You ever wondered whether family firms differ in their use of controlling tools? And how and why? Mateja Andric, one of our excellent bachelor students, found some answers to those questions.

In her work, she surveyed 101 Swiss family SMEs on their firm characteristics, goals, and their use of controlling tools. Using a mediation-analysis, she finds that:

  • Less than 20% of the surveyed firms actually have employees dedicated to planning and controlling.
  • In those cases that have staff dedicated to planning and controlling, on average 1.25 employees work on this topic.
  • Planning and controlling is seen as matter for the boss, as also the graphic shows: In most cases, the CEO or advisory board takes care of planning and controlling tasks.
  • The more the family influences the company (in terms of voting rights and family members in management positions), the less the firm uses strategic planning and controlling because of (a) lack of controlling knowledge and (b) lack of general appreciation of controlling.
  • The more the family influences the company, the less the firm uses operative planning and controlling because of (a) an increased focus on non-financial goals and (b) a focus on informal instead of formal structures.

 

Controlling responsibilities (from Andric, 2015)
Controlling responsibilities (from Andric, 2015)
Model of controlling in family firms (Andric, 2015)
Model of controlling in family firms (Andric, 2015)

Open innovation in Family Firms

Open innovation” is sometimes said to be the approach for effective innovation in the 21st century, as it allows firms to become more innovative as compared to the “traditional” approach of closed innovation. But does open innovation only work for high-tech companies and startups? Are family firms and open innovation antagonisms? No, not at all, HSG student Nathalie Lädrach and HSG assistant professor Nadine Kammerlander suggest. Based on an extensive literature review, they propose the following:

 

  • Typical family firm characteristics make family firms well prepared for outside-in open innovation. Outside-in open innovation means that the family firm uses external ideas and knowledge to fasten and smoothen the innovation process.
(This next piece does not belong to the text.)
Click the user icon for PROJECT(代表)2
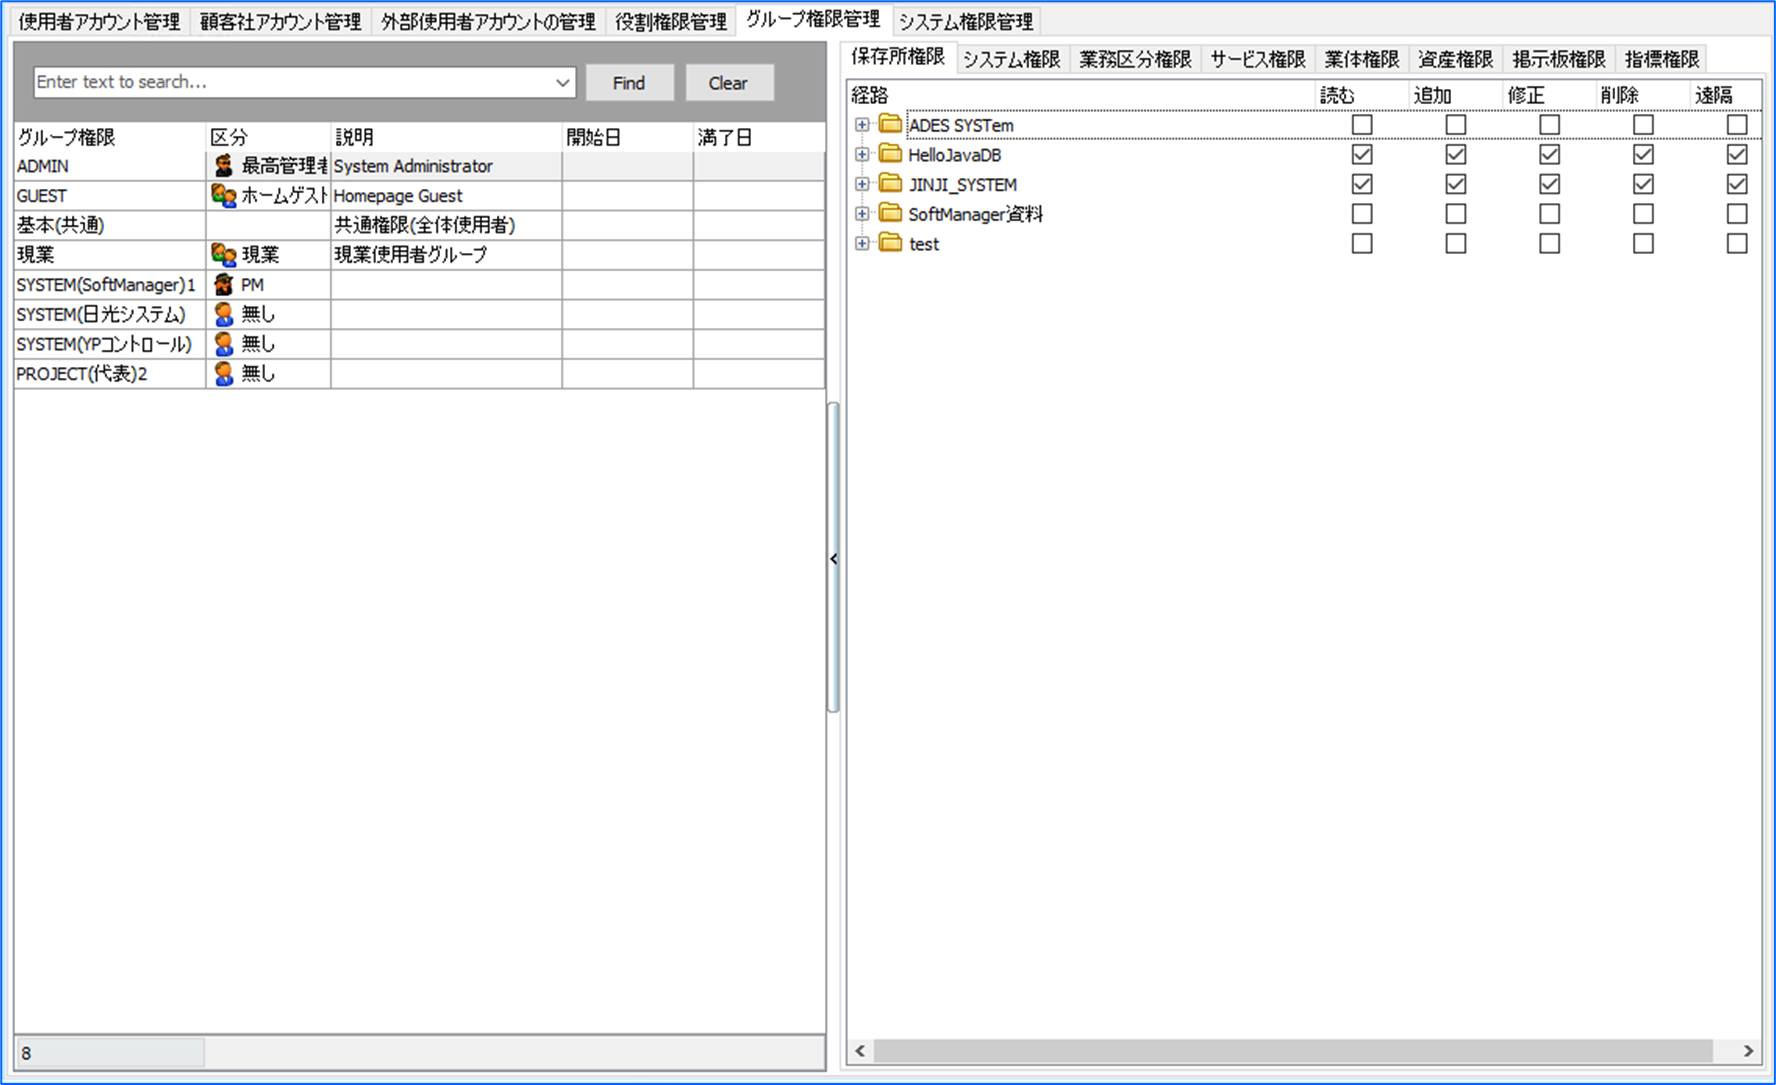1776x1085 pixels. point(224,374)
This knowledge comes for instance from customers (user innovation) or suppliers, which freely share their improvement ideas with the family firm (i.e. nonpecuniary inbound open innovation). Family firms have the following advantages as compared to other firms:
    • Trust-based, long term relationships to members of their network, e.g., customers, suppliers, but also university centers. This allows them to quickly (and efficiently) access relevant external knowledge. While the breadth of their network might be limited, the depth of family firms’ ties to their network is quite huge, allowing for accessing reliable information.
    • Flexible organizational structures allow for efficient usage of external structures.
    • Implicit, tacit knowledge within the organization. This knowledge helps to assess the quality of the external knowledge and to use it in the organization.
    • Fewer inefficiencies in the knowledge absorption process if owners and managers are aligned in their goals that is when the CEO is a family member.

 

  • Typical family firm characteristics, however, impede inside-out (or: outbound) open innovation. Inside-out open innovation means that knowledge that family firms have created is commercialized by externals. The most important problem that family firms face with outbound open innovation is that successful outbound innovation requires substantial financial investments in R&D. However, past research has shown that family firms typically underinvest in R&D as compared to non-family firms.

 

  • Advice for family firms that want to build on open innovation
    • Get rid of the “not invented here” syndrome! Open innovation requires giving up some control!
    • Install useful knowledge management systems (including systems for patent management and other necessary platforms to share, assess and document ideas)! They help to effectively “absorb” and assess the external knowledge.
    • If the aim is to go for outside-in (inbound) open innovation: Also consider buying external knowledge (e.g., by licensing or by acquiring startups; labeled as pecuniary inbound innovation)
    • If the aim is to go for inside-out (outbound) open innovation: Make sure that enough resources are dedicated to research and innovation! (Typically family firms invest less in R&D than non-family firms do)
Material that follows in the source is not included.